LD : Les mêmes étudiants ont été gardés ? 

JC : Oui, mais maintenant on a processus plus exhaustif de révision. L’entreprise externe fait la traduction, un traducteur de l’AÉUM révise et je faisais une dernière relecture. Après quelques semaines, on a essayé que j’arrête de réviser, puisque ce n’est pas mon mandat. Et ça a été une semaine où il y a eu des fautes dans l’infolettre. Depuis, on est retournés à la première méthode de fonctionnement.

LD : Ce mode de fonctionnement serait-il inefficace, aurait-on des employés incompétents à l’AÉUM ?

JC : Je ne pense pas que ce soit à moi de me prononcer à ce sujet, la Commission est indépendante et ce n’est pas moi qui gère tout ce processus.

LD : Est-ce que l’AÉUM a été coopérative sur le dossier ?

JC : Oui, le Département de communications a été très coopératif et ils ont été très réactifs. Je les ai trouvés à l’écoute sur plusieurs dossiers, comme le guide des étudiants au début de l’année. Je sens que les traductions de l’infolettre se sont raffinées avec le temps. Pour les textes de gouvernance, avec une importance institutionnelle, il y a toujours du progrès à faire. 

LD : Par rapport à la remise des travaux en français, as-tu vu des changements, une amélioration ?

DÉFI 1
Dans l'extrait, quel service de l'AÉUM JC juge-t-il très coopératif ?
Le texte et les enregistrements n'ont aucun lien entre eux.

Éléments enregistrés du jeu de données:
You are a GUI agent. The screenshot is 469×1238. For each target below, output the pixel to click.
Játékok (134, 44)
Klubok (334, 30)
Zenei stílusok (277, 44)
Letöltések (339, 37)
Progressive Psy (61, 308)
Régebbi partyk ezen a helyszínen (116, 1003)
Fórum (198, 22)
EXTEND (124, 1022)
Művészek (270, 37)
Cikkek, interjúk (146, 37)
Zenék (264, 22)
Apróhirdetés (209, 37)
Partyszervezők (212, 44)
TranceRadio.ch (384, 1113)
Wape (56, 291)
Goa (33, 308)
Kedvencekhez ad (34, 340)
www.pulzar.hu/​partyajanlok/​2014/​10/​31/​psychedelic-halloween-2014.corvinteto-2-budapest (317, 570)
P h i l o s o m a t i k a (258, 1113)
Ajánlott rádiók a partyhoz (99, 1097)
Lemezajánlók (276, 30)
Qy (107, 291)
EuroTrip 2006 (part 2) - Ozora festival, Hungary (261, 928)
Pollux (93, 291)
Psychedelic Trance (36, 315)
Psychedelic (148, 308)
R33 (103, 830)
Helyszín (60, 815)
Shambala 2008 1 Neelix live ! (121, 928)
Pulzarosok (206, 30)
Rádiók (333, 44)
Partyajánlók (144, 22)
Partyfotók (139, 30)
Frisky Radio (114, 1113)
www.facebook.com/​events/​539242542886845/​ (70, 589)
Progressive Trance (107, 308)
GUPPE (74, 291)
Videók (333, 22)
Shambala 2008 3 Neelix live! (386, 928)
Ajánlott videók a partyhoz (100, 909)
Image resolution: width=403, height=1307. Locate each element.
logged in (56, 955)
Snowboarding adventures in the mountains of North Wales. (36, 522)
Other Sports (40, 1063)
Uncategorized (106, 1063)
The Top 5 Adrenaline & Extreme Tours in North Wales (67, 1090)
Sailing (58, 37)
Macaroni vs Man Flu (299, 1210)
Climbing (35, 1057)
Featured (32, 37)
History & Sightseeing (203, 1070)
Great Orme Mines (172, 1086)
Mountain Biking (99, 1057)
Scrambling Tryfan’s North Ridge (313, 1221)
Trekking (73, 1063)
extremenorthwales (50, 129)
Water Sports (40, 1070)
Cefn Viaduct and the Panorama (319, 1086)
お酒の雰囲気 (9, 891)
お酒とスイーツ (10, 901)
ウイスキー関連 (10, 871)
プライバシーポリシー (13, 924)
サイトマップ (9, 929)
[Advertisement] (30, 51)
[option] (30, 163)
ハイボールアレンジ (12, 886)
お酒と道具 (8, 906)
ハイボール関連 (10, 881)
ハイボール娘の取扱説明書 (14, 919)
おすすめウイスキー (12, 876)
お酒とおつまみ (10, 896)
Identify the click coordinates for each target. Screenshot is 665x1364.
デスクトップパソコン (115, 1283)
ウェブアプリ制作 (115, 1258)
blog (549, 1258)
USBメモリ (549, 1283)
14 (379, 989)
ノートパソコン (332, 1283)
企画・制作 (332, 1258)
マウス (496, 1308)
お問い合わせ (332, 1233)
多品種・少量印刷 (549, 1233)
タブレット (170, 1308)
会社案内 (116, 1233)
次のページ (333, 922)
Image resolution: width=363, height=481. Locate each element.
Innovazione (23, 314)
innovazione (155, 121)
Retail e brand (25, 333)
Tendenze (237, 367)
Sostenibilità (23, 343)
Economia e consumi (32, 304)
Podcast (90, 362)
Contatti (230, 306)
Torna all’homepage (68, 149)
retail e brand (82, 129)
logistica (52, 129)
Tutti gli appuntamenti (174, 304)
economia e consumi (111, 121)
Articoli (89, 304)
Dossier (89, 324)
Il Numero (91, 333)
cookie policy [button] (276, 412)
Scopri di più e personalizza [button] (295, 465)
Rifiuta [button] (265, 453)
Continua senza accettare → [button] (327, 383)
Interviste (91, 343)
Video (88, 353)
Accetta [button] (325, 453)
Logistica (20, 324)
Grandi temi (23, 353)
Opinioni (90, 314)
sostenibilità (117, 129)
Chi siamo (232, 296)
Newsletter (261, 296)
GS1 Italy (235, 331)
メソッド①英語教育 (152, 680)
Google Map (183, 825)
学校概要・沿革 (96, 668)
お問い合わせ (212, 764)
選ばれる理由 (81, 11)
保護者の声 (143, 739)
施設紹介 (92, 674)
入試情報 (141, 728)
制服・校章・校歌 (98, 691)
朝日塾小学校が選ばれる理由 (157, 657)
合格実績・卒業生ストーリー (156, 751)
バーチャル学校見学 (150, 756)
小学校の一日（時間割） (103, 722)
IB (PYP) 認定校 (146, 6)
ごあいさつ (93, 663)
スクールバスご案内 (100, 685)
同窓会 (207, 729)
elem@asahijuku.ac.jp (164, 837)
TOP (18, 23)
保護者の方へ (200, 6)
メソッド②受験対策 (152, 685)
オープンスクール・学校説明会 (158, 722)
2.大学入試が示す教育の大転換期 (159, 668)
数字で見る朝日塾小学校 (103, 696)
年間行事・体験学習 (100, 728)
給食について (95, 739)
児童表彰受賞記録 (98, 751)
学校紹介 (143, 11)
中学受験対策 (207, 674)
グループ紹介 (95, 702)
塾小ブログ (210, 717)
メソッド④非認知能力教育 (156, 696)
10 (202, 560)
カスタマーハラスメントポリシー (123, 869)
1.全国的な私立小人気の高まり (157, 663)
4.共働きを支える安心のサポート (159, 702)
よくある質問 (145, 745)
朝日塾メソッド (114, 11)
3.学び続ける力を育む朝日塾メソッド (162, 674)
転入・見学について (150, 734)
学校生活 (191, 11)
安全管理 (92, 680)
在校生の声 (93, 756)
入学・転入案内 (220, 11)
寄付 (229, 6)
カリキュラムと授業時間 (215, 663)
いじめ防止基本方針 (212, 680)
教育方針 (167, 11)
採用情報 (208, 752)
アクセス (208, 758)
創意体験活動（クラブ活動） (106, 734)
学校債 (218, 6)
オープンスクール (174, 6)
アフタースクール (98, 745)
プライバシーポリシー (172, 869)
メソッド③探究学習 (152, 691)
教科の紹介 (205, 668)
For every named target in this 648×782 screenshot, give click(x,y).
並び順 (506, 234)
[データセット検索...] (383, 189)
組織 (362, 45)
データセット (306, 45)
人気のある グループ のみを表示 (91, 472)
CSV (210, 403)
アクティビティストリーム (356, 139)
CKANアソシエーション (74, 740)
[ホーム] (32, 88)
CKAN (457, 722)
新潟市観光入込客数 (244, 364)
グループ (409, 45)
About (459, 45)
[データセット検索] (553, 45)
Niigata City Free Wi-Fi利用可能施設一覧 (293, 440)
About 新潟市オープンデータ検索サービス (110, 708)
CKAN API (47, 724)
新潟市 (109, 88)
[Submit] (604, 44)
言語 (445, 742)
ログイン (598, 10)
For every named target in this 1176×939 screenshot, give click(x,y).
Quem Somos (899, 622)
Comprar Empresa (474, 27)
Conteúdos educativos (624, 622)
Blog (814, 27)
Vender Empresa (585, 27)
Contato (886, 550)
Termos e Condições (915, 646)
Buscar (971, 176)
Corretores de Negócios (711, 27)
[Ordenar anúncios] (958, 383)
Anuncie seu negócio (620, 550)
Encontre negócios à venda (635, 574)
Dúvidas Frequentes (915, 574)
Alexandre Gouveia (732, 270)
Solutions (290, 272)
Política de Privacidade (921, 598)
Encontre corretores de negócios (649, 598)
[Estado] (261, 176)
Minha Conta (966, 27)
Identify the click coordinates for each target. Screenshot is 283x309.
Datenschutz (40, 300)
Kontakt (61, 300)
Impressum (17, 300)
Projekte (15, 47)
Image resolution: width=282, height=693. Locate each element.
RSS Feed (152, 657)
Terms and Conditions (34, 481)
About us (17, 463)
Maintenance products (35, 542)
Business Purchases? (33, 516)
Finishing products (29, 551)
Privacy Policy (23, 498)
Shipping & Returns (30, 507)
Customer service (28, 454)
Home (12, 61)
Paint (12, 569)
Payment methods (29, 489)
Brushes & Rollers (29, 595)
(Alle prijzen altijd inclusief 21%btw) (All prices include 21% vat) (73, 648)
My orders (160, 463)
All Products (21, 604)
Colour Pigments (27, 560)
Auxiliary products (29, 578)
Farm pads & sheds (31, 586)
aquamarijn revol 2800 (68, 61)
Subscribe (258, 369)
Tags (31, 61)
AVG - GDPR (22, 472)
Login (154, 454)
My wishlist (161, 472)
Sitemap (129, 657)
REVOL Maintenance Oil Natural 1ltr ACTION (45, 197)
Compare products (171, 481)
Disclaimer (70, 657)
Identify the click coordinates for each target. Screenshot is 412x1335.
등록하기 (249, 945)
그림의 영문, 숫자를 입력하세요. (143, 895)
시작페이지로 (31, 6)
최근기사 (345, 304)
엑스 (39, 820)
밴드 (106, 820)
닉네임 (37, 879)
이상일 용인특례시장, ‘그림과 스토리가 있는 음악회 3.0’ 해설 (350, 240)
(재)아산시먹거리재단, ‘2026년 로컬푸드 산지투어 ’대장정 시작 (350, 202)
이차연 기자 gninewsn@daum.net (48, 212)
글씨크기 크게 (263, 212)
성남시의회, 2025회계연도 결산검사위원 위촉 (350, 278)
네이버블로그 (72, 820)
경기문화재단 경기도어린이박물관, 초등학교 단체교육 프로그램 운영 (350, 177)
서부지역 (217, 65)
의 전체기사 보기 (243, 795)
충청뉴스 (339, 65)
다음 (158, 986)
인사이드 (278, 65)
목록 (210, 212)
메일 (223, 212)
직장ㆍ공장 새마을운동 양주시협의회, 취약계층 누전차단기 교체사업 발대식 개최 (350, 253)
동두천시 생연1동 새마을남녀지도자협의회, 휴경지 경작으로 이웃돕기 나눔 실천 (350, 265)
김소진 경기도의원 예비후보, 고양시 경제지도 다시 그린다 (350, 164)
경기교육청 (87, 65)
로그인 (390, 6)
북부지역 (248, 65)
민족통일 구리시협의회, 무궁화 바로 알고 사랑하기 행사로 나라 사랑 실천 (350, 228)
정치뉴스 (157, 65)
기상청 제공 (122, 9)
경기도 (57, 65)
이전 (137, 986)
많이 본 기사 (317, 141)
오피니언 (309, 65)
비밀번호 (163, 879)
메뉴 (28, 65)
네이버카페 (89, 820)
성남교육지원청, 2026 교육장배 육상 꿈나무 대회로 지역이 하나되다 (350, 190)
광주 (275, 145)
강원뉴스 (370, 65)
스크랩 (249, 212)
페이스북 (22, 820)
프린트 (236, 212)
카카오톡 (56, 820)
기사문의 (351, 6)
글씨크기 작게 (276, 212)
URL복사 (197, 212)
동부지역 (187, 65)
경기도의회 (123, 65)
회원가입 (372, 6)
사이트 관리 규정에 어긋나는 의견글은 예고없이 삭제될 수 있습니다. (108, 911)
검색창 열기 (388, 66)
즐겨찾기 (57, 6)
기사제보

DÉFI 2
Dans les enregistrements, reprenez s'il vous plaît uniquement les lignes situées entre celle qui contient "Scrambling Tryfan’s North Ridge (313, 1221)" et celle qui contient "ハイボールアレンジ (12, 886)", incluses, en remplaçant "Trekking" par "Hiking" et sans rien modifier d'autre.

RÉPONSE RÉDIGÉE 1
Le Département de communications.

RÉPONSE RÉDIGÉE 2
Scrambling Tryfan’s North Ridge (313, 1221)
Hiking (73, 1063)
extremenorthwales (50, 129)
Water Sports (40, 1070)
Cefn Viaduct and the Panorama (319, 1086)
お酒の雰囲気 (9, 891)
お酒とスイーツ (10, 901)
ウイスキー関連 (10, 871)
プライバシーポリシー (13, 924)
サイトマップ (9, 929)
[Advertisement] (30, 51)
[option] (30, 163)
ハイボールアレンジ (12, 886)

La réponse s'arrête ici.